STA 279 Lab 3
Complete all Questions.
The Goal
In our last class, we talked about TF-IDF, which is a tool we can use if we want to figure out what words characterize certain types of text. Today, we are going to see an application of how we can use this in practice.
The Data Set
The Federalist papers are a famous series of articles written in the 1700s in the early days of the United States. They debated and proposed ideas for the new government. Three famous authors of these papers were Alexander Hamilton, James Madison, and John Jay. Most of the papers were know to have been written by either Hamilton, Madison, or Jay, but for several papers, the author who wrote them was not known. Hamilton declared at one point that he had written the articles. Since then, many scholars have worked to determine which of the three authors had written the anonymous papers.

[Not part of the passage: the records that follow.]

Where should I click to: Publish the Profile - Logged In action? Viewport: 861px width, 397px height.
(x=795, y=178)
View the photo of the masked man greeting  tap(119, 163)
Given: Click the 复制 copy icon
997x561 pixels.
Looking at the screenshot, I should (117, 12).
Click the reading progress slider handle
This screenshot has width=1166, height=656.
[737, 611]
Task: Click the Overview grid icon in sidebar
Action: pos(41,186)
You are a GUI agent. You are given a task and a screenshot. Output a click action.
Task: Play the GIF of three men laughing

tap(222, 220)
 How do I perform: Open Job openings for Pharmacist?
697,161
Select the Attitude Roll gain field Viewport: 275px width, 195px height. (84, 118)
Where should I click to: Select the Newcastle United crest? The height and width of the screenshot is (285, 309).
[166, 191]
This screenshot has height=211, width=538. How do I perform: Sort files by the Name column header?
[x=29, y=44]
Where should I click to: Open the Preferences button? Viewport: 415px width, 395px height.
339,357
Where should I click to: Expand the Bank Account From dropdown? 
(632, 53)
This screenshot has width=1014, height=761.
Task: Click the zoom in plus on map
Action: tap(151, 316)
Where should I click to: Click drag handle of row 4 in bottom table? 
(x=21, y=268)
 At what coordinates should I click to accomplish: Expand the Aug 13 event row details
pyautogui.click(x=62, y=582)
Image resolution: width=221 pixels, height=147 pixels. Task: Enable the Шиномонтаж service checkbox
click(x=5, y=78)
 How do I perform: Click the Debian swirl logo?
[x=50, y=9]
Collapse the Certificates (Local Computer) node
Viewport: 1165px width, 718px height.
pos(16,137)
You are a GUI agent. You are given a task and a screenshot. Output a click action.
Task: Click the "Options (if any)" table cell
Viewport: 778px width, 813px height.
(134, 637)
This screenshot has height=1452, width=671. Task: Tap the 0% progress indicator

Today, we are provided with the text from the Federalist papers known to have been written by Hamilton, Madison, or Jay. Our goal is to use the text analysis skills we have learned so far to determine what words might differ among the three authors’ papers so we can take a guess at who wrote the anonymous articles.
To read in the data on the \(n = 85\) Federalist papers with known authors, use the following code:
# Load the data
Federalist <- read.csv("https://www.dropbox.com/scl/fi/5hzqwsvlnym5u1mhmn0jy/Federalist.csv?rlkey=55x0p9fl02zls9ixxek64vlqy&st=isjnztof&dl=1")
# Convert to a data frame
Federalist <- data.frame(Federalist)
# Make sure author is treated as categorical
Federalist[, "author"] <- as.factor(Federalist[, "author"])
The columns are:
paper
: the number given to the paper; think of this like an identifier for the article.text
: the text of the entire paper.author
: either Hamilton or Madison or Jay
Once you have loaded the data, load the packages you will need for this lab:
The Top 10 Words
We know that one way we can determine what words are commonly used in text is to just count how many times each word appears in an author’s papers. Let’s start there.
Suppose we want to find the top 10 words in Madison’s articles after removing stop words. I’ve given you a skeleton of the code you need below:
top10_Madison <- Federalist |>
filter(author == ...) |>
unnest_tokens(word,... ) |>
anti_join(stop_words, by = join_by(word)) |>
count( ... ) |>
slice_max(n , n = ... )
Question 1
Complete the code above by filling in the … and annotate the code.
Note: You will note I used
anti_join(stop_words, by = join_by(word))
rather than
anti_join(stop_words)
. The codes do
exactly the same thing. The only difference is that
some of you have noticed you get annoying warnings about
Join by: by = join_by(word)
when you run
anti_join(stop_words)
. The adaptation I have in the code
above just removes that warning.
Question 2
Create and show a plot to show the top 10 words in Madison’s texts. Make sure your plot is well formatted and well labelled.
Hint: Here is a skeleton code to get you started:
Now that we have the top 10 words for Madison, let’s consider Hamilton and Jay. We could make a plot for Hamilton and Jay separately…but we don’t actually have to. Instead of filtering to include only one author, we can group by author so we can find the top 10 words for each author!
A skeleton code for this is included below.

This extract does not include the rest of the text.